Lufti Alamin voit deux sortes de rebelles : « il y a ceux qui ont déposé les armes directement après la chute de Kadhafi et qui sont retournés à leur métier. Et puis il y a ceux qui n’ont jamais connu les combats et qui paradent désormais dans les rues avec des armes en s’autoproclamant rebelles alors qu’ils n’ont pas fait grand chose. Chez les insurgés comme partout, il y avait des sales types. Maintenant ces gangs tentent de profiter de la situation.»

En janvier 2012, deux combattants ont été tués, et trente-six blessés lors d’un affrontement entre les milices de Gharyan et d’Asbi’a. A Tripoli, ce sont trois ex-rebelles qui ont été tués lors de rixes, alors que des émeutiers étaient parvenus à pénétrer dans les bureaux du gouvernement en lançant des pierres et des grenades.

Le 23 janvier, on comptait dix morts dans un combat entre miliciens de Bani Walid, Tripoli et Benghazi. Le 7 février, sept autres mourraient dans un camp de réfugiés en périphérie de la capitale tués par d’anciens rebelles de Misrata.

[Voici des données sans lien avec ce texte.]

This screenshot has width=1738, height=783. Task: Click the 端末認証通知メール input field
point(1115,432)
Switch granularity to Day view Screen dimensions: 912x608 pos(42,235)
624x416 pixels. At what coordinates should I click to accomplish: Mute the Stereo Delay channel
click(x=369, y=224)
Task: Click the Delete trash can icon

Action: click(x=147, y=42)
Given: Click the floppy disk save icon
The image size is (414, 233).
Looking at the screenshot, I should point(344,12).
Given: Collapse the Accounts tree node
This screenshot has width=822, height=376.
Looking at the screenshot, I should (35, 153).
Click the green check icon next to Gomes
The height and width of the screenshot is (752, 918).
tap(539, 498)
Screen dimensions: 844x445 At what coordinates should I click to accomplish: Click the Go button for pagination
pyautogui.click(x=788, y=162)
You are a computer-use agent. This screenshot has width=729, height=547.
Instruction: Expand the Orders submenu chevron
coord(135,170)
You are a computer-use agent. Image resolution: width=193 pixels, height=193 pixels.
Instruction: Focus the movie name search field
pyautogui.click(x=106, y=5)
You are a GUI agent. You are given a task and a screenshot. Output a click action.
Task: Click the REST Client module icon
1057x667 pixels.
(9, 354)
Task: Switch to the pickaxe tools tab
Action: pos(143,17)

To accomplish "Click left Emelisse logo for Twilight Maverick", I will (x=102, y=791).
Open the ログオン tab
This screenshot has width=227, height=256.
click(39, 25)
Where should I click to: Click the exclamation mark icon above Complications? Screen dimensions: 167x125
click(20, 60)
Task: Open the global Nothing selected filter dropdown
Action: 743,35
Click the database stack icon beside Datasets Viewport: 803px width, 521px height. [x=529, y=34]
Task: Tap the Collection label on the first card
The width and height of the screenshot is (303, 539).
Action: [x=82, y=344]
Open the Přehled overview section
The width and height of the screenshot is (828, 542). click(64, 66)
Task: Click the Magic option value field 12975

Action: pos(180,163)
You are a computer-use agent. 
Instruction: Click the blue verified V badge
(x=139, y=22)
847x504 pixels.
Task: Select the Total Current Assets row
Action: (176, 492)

Une répartition inégale de la violence

Ce chaos concerne principalement Tripoli et sa région. Dans les provinces plus éloignées, la relative homogénéité ethnique permet d’éviter les conflits la plupart du temps. Mohammed Abdullah Benrusali est le commandant du bataillon Halbous de Misrata, la plus grande milice de Libye, comptant plus de 3000 hommes. Pour lui, le démantèlement des factions rebelles arrivera lorsqu’une armée régulière sera prête à assurer le maintien de l’ordre.

« Lorsque nous verrons l’armée régulière assurer la sécurité de Misrata et disposer d’une formation adéquate, alors nous cesserons d’exister car notre mission sera remplie. »

Quand on lui demande le nombre d’armes et de munitions dont disposent les 278 milices de Misrata, Benrusali botte en touche : « il suffit de faire le compte de tout ce qu’avait l’armée de Kadhafi. Tout est à nous à présent. »

Pourtant à Misrata, la situation est bien plus calme qu’à Tripoli. Un état de fait facilement explicable. Les villes comme Benghazi ou Misrata où les rebelles ont résisté longtemps aux assauts de Kadhafi sont des lieux où les milices rebelles ont appris à s’entendre, à s’entraider et à faire front commun.

A Tripoli en revanche, aucune milice rebelle n’a défendu la ville contre l’armée régulière. Prise par des groupes armés venus de tout le pays, la capitale est un mélange hétéroclite de factions qui ne se connaissent pas. C’est de cette diversité que découlent les luttes pour le pouvoir qui ensanglantent désormais le pays.

Un manque de prise en charge

Le gouvernement nouvellement mis en place s’est attaqué directement au problème en interdisant le port d’armes lourdes à Tripoli et en ordonnant aux milices de quitter la ville en décembre 2011. Seuls les groupes disposant d’une autorisation expresse peuvent continuer à parcourir les rues de la ville. Ils agissent ensuite sous les ordres du ministère de la défense qui les charge en général de la gestion des checkpoints autour de la ville  et des enquêtes sur les crimes de guerre. Petit à petit, les miliciens sont remplacés par des militaires de l’armée régulière ou intégrés à celle-ci.

Abdul Hassan, qui gère désormais l’unité d’investigation contre les crimes de guerre, tenue auparavant par les milices estime que la prise en charge des anciens rebelles est très insuffisante : « à la fin de la guerre, la plupart des combattants pensaient qu’il y aurait un plan de réinsertion. Et finalement…rien. A part les prisonniers de Kadhafi, personne n’a bénéficié d’une aide psychologique. Ces gens ne savent plus quoi faire, ni où aller. »

Officiellement, le gouvernement travaille sur un programme visant à réinsérer les anciens combattants, mais pour l’instant seule une prime de 350 dollars a été versée en novembre 2011. Le reste des fonds perçus par les anciens combattants provient des dons de la population.Si certains membres des milices commencent peu à peu à être intégrés dans les forces régulières, d’autres se tournent vers la criminalité organisée en utilisant leur aura de libérateurs du pays comme un alibi. Un constat malheureux qui rappelle que la Libye risque de mettre encore longtemps pour se débarrasser de ses héros devenus encombrants.